Well, what do you know? After teasing us with $60 WTI in June, oil is once again testing the bottom in the low $40s, thanks to negative supply drivers coming out of Saudi Arabia, Iran and Iraq, not to mention a resilient U.S. production profile. And industry attitude is in a funk. Woe is we. When will it all end? Is there hope for oil and gas producers and investors?

Maynard Holt thinks so. The affable co-president and head of E&P investment banking for Tudor, Pickering Holt & Co., paints a picture of optimism for invested industry players. Speaking to the Houston Producers Forum in August, Holt laid out 10 reasons to believe in silver linings with the directive that “we should all be truly positive.” Here’s why:

Massive efficiency gains are emerging. Every company, every employee, every investor is obsessed with efficiency, he said, and “good things are going to happen.”

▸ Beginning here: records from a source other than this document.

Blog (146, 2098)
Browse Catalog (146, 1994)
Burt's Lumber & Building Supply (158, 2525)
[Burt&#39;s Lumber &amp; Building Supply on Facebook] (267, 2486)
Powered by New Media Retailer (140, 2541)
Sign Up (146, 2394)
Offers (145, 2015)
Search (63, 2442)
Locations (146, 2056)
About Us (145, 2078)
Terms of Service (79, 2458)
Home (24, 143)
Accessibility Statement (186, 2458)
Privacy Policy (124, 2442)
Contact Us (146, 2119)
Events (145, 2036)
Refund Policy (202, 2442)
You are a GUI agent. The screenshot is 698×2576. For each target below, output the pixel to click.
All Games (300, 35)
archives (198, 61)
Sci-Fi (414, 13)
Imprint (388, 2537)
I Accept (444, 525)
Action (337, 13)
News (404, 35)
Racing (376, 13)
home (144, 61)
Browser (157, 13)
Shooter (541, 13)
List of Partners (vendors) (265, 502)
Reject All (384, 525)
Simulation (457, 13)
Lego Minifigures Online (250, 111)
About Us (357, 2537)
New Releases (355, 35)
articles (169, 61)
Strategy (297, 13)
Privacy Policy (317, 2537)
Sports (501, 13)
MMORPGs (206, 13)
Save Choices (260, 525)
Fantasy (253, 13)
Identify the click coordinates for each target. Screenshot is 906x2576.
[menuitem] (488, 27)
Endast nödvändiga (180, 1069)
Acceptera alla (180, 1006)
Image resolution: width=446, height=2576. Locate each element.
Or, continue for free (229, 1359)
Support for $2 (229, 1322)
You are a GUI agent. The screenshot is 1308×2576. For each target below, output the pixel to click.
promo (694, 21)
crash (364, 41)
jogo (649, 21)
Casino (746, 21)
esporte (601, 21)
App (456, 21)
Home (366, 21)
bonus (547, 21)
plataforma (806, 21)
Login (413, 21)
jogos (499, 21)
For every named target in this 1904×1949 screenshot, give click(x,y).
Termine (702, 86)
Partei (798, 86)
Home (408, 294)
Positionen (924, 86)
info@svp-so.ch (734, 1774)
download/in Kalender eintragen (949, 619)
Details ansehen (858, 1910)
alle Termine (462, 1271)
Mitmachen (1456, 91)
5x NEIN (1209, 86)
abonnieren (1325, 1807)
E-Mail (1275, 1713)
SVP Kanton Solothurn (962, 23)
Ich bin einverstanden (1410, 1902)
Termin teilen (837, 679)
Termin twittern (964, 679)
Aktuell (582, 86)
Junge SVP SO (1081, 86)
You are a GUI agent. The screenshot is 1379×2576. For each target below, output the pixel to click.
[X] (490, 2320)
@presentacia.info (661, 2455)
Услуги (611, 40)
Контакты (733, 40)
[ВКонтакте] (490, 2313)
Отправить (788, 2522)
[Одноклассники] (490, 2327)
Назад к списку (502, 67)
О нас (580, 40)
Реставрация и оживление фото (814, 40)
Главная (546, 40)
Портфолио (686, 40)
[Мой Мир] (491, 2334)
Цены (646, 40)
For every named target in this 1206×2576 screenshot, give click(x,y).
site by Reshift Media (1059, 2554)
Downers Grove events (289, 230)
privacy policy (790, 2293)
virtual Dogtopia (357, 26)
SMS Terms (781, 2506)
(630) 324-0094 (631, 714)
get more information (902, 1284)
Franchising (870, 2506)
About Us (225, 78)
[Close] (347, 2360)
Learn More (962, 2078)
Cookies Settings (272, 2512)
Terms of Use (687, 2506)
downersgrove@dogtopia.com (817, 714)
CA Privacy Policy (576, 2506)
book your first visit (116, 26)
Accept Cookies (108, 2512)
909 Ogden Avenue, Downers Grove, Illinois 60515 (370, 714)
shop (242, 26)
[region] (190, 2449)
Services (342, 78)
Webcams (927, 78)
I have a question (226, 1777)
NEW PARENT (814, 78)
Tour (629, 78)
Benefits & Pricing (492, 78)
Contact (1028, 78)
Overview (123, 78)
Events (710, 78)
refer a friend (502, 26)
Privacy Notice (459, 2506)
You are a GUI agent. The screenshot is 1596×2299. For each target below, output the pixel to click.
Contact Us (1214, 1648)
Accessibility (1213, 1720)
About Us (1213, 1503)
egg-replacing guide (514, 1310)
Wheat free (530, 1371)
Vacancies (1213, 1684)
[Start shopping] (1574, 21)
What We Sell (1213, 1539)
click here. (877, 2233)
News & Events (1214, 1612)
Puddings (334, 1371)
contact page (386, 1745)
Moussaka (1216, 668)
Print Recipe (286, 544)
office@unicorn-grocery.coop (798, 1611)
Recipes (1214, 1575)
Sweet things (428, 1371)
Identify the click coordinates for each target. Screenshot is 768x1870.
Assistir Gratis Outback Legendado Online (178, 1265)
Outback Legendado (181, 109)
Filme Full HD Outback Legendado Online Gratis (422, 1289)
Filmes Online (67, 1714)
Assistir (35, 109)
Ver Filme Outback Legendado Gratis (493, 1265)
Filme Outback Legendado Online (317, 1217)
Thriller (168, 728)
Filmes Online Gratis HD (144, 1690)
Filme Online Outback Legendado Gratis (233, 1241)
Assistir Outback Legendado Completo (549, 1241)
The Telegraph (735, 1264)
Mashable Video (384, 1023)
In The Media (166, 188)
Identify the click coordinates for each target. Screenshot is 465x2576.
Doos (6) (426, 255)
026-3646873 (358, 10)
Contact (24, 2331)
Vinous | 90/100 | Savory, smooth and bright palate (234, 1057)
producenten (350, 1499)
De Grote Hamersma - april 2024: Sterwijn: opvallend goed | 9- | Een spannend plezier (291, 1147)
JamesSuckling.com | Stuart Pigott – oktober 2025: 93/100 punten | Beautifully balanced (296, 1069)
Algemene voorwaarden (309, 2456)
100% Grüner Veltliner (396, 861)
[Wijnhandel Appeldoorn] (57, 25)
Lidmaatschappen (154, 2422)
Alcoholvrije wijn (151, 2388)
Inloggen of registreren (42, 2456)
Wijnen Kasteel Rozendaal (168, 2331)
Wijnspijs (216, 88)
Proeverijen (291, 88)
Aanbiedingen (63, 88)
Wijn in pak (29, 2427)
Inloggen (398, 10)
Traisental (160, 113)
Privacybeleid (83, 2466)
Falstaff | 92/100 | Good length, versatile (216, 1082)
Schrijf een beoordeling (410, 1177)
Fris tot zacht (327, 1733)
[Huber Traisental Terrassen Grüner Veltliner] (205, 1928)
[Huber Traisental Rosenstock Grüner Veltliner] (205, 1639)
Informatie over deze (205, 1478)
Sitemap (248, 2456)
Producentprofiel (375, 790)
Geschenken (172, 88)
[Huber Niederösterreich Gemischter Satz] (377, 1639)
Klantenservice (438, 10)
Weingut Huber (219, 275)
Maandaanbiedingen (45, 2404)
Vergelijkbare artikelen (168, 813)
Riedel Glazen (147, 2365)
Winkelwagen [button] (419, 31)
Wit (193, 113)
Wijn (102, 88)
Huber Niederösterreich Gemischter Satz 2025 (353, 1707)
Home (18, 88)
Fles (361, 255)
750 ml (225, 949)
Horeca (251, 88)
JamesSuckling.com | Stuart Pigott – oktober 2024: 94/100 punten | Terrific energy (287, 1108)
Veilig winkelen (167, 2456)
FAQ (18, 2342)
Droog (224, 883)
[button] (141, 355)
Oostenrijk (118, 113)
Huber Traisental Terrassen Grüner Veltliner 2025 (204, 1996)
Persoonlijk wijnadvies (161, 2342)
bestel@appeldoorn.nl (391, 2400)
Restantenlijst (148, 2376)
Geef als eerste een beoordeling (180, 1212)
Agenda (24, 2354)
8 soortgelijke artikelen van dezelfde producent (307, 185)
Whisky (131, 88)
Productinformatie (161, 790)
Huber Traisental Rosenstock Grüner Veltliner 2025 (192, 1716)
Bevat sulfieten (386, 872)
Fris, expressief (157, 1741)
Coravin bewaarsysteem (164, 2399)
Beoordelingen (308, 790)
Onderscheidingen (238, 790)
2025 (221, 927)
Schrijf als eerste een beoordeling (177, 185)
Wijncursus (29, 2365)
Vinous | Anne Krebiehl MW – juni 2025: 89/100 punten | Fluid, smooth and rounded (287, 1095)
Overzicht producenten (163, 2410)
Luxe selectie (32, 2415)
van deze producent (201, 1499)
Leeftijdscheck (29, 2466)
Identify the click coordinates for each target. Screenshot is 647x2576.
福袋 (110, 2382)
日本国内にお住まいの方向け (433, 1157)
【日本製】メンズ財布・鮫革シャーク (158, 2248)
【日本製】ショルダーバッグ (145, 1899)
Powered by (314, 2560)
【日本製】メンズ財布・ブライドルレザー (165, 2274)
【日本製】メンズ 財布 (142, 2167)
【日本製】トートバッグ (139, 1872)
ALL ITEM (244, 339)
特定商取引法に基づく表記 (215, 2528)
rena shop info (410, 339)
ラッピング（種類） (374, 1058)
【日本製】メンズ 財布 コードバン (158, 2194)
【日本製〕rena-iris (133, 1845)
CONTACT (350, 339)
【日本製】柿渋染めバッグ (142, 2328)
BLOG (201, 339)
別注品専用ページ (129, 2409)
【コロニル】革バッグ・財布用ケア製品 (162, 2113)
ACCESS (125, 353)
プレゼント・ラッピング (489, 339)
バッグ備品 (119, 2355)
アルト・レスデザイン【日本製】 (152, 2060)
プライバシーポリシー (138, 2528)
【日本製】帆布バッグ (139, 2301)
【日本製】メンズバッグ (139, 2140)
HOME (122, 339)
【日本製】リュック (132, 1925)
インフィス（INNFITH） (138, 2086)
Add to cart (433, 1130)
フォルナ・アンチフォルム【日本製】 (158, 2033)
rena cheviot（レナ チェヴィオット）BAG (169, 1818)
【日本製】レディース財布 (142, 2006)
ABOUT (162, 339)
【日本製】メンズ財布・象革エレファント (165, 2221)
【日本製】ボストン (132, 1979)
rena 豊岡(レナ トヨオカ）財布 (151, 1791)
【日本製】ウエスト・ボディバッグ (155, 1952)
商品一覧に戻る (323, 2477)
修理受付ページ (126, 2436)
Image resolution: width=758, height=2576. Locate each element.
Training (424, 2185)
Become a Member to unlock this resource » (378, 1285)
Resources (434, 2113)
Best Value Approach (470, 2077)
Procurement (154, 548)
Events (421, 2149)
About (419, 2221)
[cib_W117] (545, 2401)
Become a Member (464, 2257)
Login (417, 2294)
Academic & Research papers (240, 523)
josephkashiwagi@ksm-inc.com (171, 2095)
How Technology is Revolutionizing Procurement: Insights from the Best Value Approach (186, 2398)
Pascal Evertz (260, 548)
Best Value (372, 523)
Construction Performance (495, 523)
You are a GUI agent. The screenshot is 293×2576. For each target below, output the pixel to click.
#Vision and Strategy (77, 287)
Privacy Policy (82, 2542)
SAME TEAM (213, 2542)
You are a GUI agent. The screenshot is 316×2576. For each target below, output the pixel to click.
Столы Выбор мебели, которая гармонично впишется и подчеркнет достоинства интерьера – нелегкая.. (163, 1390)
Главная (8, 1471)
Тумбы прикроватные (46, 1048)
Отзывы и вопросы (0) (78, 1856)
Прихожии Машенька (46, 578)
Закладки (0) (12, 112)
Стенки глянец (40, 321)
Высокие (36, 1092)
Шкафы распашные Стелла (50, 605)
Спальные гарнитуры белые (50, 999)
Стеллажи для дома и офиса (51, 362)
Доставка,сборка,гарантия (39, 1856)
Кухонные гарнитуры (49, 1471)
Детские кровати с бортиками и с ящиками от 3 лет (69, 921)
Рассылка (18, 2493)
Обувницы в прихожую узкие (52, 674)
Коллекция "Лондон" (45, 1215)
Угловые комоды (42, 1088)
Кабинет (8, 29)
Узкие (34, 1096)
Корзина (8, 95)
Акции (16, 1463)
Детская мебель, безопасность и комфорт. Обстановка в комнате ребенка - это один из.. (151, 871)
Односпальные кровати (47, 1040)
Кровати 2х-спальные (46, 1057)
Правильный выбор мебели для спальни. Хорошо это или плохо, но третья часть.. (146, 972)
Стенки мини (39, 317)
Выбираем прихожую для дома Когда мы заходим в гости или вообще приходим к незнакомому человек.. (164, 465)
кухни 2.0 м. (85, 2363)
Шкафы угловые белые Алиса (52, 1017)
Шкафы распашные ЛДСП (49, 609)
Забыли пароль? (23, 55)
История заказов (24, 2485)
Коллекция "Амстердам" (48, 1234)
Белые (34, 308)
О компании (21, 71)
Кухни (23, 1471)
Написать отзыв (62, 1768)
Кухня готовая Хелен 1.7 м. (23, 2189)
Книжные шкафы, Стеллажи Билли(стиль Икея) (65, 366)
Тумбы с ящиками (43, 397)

Limited exploration success globally. While it sounds like a negative, the sparse success in international well results bodes well for an oversupplied oil market. “We’re just not finding [as many reserves] anymore. Commitment to exploration is going away. It’s a wing of the business that is no longer feeling investment.”

The coming pain cures the system. While a handful of companies put rigs back to work at $60 oil, “nobody’s going to do that now” sub $50. After almost a year of price protection with hedged production, many operators will finally have to weather the hurricane in the open market in 2016. “We don’t have another year to figure it out. We’ll enter 2016 with fewer hedges as an industry than we’ve ever had. That’s good, because the recovery will get here sooner.”

Increasing scarcity value of good real estate. It’s been said before, but the global oil crisis brings it more into focus: Lower 48 reserves look pretty darn good when compared to the unpredictability and political risk of tapping reserves anywhere else in the world. “The U.S. gets better every day. We talk about bid-ask spread here, but there is zero confusion over what real estate you should own over the next five to 10 years.”

Mexico and the emergence of “North America-PEC.” “Mexico is a country trying to remake itself” with increased oil and gas investment. Add Canada to the triumvirate of North American producing countries, and together total production of almost 20 MMboe tops OPEC’s top three producing countries. Additionally, “the collision of cheap U.S. gas with Mexican labor could be dramatic for them and for us.”

We are the Saudi Arabia of natural gas. Will natural gas hang below $4 per Mcf forever? Holt asks. “Maybe, but it’s the absolute best fuel in the world, and we have the most of it and produce it at the lowest price. It’s the right fuel and we have it in a dominant way.”

Global capital availability. The world is awash in capital seeking good investment returns, Holt pointed out, particularly in the energy space. First-quarter 2015 saw a record amount of equity issuances almost topping $11 billion, and more awaits. “We have to get things reset, and when we do, capital is going to be very available.”

Uniqueness of the U.S. globally. With varied international clients, Holt observes that the uniqueness of the U.S. trending up since the financial crisis in 2009. “If I ask an oil and gas executive about Russia, they don’t want to go there. We have a lot of investors outside the United States that just want to put their money here.”

Demand response. Low prices cure low prices, and demand is already up as people are using more fuel. TPH estimates a simple 1% growth in global demand will cure the oversupply problem, he said. “So far we’re seeing numbers in excess of that.”

Potential for outsized returns. Holt thinks E&P stocks are oversold—way oversold. “Nobody has the conviction to buy these stocks now, which may be the time to do it. Too many buyers have gone home. There’s an opportunity now to hit home runs.

“I don’t see how we can sit at this price level” for long, he said, “I just don’t see it. I think we’ll have a different world very quickly.”

And while he gave tempered support to TPH’s own 2016 price forecast of $80, he pointed to the swing in operator attitudes when oil lingered briefly at $60. “We don’t need a big price recovery to have a dramatically different world.”